Re: [PERFORM] OLAP/reporting queries fall into nested loops overseq scans or other horrible planner choices - Mailing list pgsql-performance

From Laurenz Albe
Subject Re: [PERFORM] OLAP/reporting queries fall into nested loops overseq scans or other horrible planner choices
Date
Msg-id 1509696112.2586.3.camel@cybertec.at
Whole thread Raw
In response to Re: [PERFORM] OLAP/reporting queries fall into nested loops over seqscans or other horrible planner choices  (Gunther <raj@gusw.net>)
List pgsql-performance
Gunther wrote:
> > Bad choices are almost always caused by bad estimates.
> > Granted, there is no way that estimates can ever be perfect.
> > ...
> > Looking deeper, I would say that wrongly chosen nested loop joins
> > often come from an underestimate that is close to zero.
> > PostgreSQL already clamps row count estimates to 1, that is, it will
> > choose an estimate of 1 whenever it thinks fewer rows will be returned.
> > 
> > Perhaps using a higher clamp like 2 would get rid of many of your
> > problems, but it is a difficult gamble as it will also prevent some
> > nested loop joins that would have been the best solution.
> 
> Wow, that is very interesting! Are you saying that if PgSQL can't know 
> what the cardinality is, it assumes a default of 1? That would be very 
> slanted a guess. I would think a couple of hundred would be more 
> appropriate, or 10% of the average of the base tables for which it does 
> have statistics. I would wonder if changing 1 to 2 would make much 
> difference, as Seq Search over 1 to 10 tuples should generally be better 
> than any other approach, as long as the 1-10 tuples are already readily 
> available.

No, it is not like that.
When PostgreSQL cannot come up with a "real" estimate, it uses
default selectivity estimates.

See include/utils/selfuncs.h:

/*
 * Note: the default selectivity estimates are not chosen entirely at random.
 * We want them to be small enough to ensure that indexscans will be used if
 * available, for typical table densities of ~100 tuples/page.  Thus, for
 * example, 0.01 is not quite small enough, since that makes it appear that
 * nearly all pages will be hit anyway.  Also, since we sometimes estimate
 * eqsel as 1/num_distinct, we probably want DEFAULT_NUM_DISTINCT to equal
 * 1/DEFAULT_EQ_SEL.
 */

/* default selectivity estimate for equalities such as "A = b" */
#define DEFAULT_EQ_SEL  0.005

/* default selectivity estimate for inequalities such as "A < b" */
#define DEFAULT_INEQ_SEL  0.3333333333333333

/* default selectivity estimate for range inequalities "A > b AND A < c" */
#define DEFAULT_RANGE_INEQ_SEL  0.005

/* default selectivity estimate for pattern-match operators such as LIKE */
#define DEFAULT_MATCH_SEL       0.005

/* default number of distinct values in a table */
#define DEFAULT_NUM_DISTINCT  200

/* default selectivity estimate for boolean and null test nodes */
#define DEFAULT_UNK_SEL                 0.005
#define DEFAULT_NOT_UNK_SEL             (1.0 - DEFAULT_UNK_SEL)

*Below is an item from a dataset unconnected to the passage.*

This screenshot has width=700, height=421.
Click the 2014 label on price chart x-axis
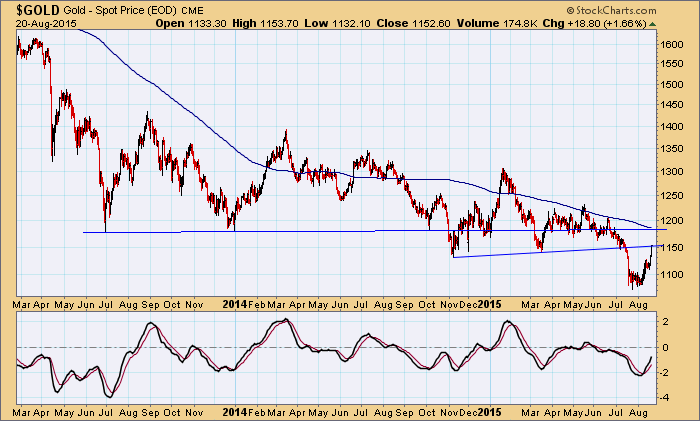232,301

Those selectivity estimates are factors, not absolute numbers.

The clamp to 1 happens when, after applying all selectivity factors, the
result is less than 1, precisely to keep the optimizer from choosing a plan
that would become very expensive if a branch is executed *at all*.

> > Finally, even though the official line of PostgreSQL is to *not* have
> > query hints, and for a number of good reasons, this is far from being
> > an unanimous decision.  The scales may tip at some point, though I
> > personally hope that this point is not too close.
> 
> I am glad to hear that hints are not completely ruled out by the 
> development team. Definitely Oracle hints are painful and should not be 
> replicated as is.  Butmay be I can nudge your (and others') personal 
> tastes with the following.

Didn't work for me.
Your hints look just like what Oracle does.

There have been better proposals that aim at fixing the selectivity
estimates, e.g. "multiply your estimate for this join by three".

> In my Aqua 
> Data Studio, if I put the set statement before the select statement, the 
> combined statement doesn't return any results. May be I am doing 
> something wrong. If there is a way, then I would ave what I need.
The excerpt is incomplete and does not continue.